Tomorrow, a new version of the CDM (Construction Design & Management) regs come into effect. What should we make of them?
I was not a great fan of the old CDM health and safety regs, which came into effect in 1994 and had precisely no effect whatsoever on building site accident levels. Lots of paperwork, lots of money to be paid out and no positive outcomes. How very UK today.
News that the CDM regs were to be overhauled just filled me with excitement. I have turned down the offers of attending free or near-free CPD seminars to help me ‘get up to speed’, partly because I can still recall the terror of having to sit through a CDM awareness event back in 1994. I’d opt for a day in Guantanamo Bay every time. I decided I would do my catching up this time via newsprint.
Trouble is, every time I try and read a This is what CDM 2007 really means article, I find myself nodding off somewhere in the second paragraph. Building magazine today has no less than three explanatory articles and despite trying to read all three I am really not much wiser about just what is changing, as from April 6th.
Following an industry-wide consultation, writes Peter Caplehorn there is a chance for the new regulations to make a real difference. Only a chance? I am confused already. The irrelevant paperwork has been binned and there is a focus on improving health and safety standards by keeping the regulations proportionate to the task and by focussing on outcomes rather than process. What on earth is he talking about?
All projects will now be subject to CDM except domestic works. Correct me if I am wrong but this is no different to how the old CDM worked. Any projects involving more than 500 person days work or lasting longer than 30 days need to be notified to the Health & Safety Executive using the F10 notification form.
Well, there I have learned something. The form you need is called an F10. Remember that, because it’s probably the only really useful thing you will learn from this article.
A construction phase health and safety plan must be drawn up. Hang on, I thought we had dispensed with irrelevant paperwork? Seemingly not.

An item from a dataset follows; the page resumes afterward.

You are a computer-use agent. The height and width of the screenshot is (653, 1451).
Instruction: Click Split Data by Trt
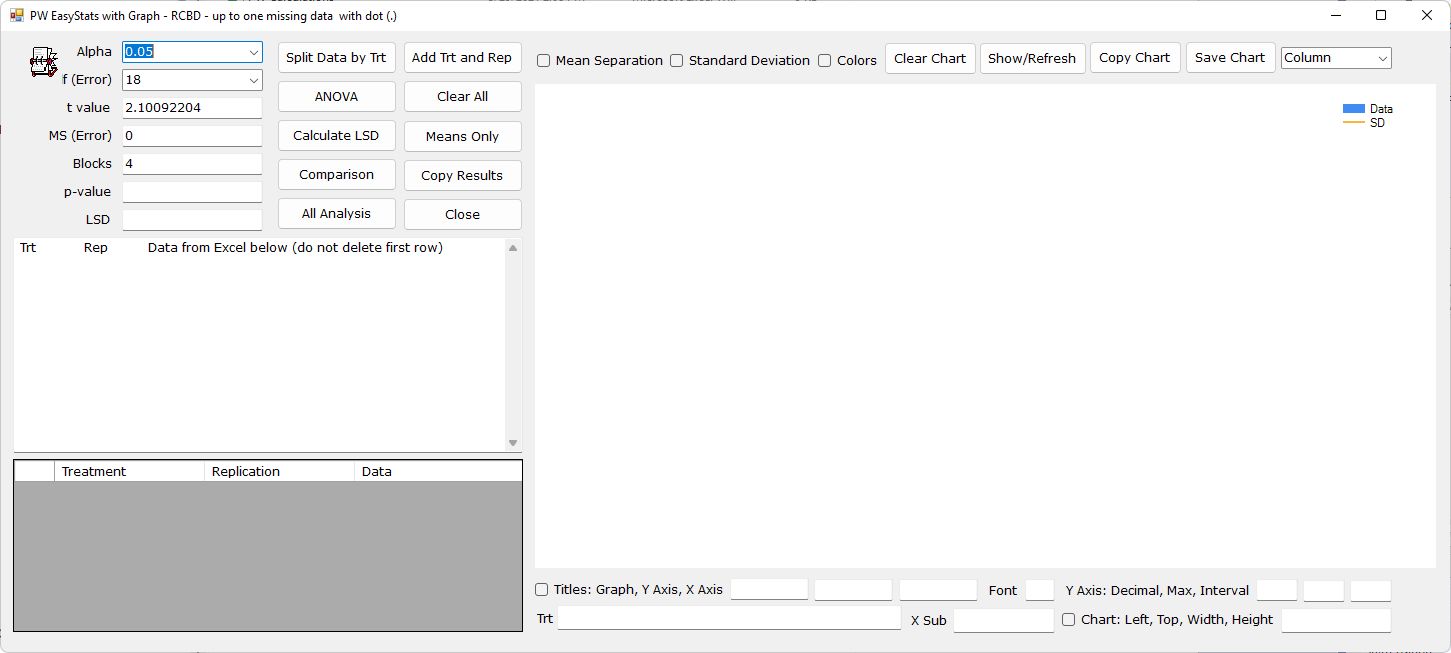point(336,57)
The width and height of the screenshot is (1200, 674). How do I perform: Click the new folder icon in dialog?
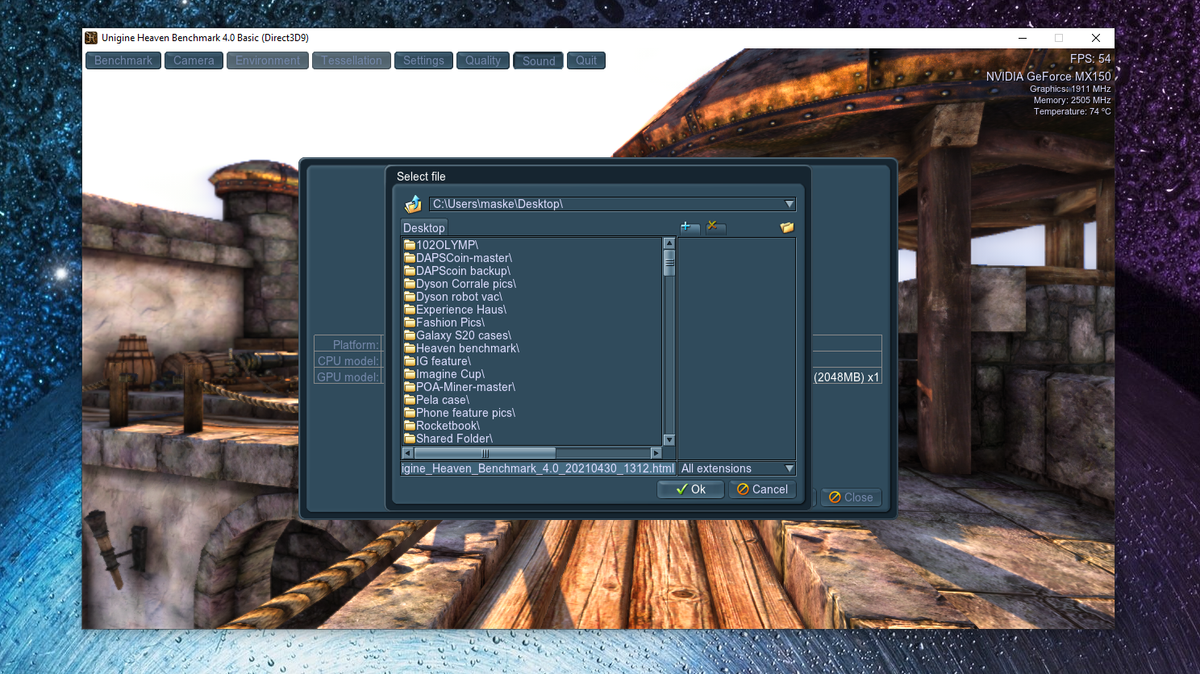[786, 227]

A big bugbear of the old CDM was that you had to produce a risk assessment plus a health and safety file, and that this work was time consuming and no one ever looked at them. But we still seem to have a H&S file. Funny, there’s no mention of that pesky risk assessment. Maybe that’s the result everyone was hoping for?
One thing that has happened is that the key roles have been given a dust-down and in some instances some new names. The client is still the client, but this time they have to take their responsibilities more seriously. Previously they could sub-out their responsibilities to an agent, but from now on there can be no subbing-out. The client is the client. Except where of course there is more than one client, then they have a duty to co-operate with one another. All good stuff this, isn’t it?
The planning supervisor is now the CDM co-ordinator. Got that. The CDM co-ordinator must either generate or ensure the generation of the health and safety file, But there is, I think, just a suggestion that if the project is low risk, then you needn’t bother with risk assessments and all that hullabaloo. At least that’s the drift I get. But in my semi-comatose state, I may have it all wrong.
Now can I summarise it all in a sentence? The form you need to send off to HSE is F10 and the role you need to appoint is the CDM co-ordinator. I think that should just about take care of it.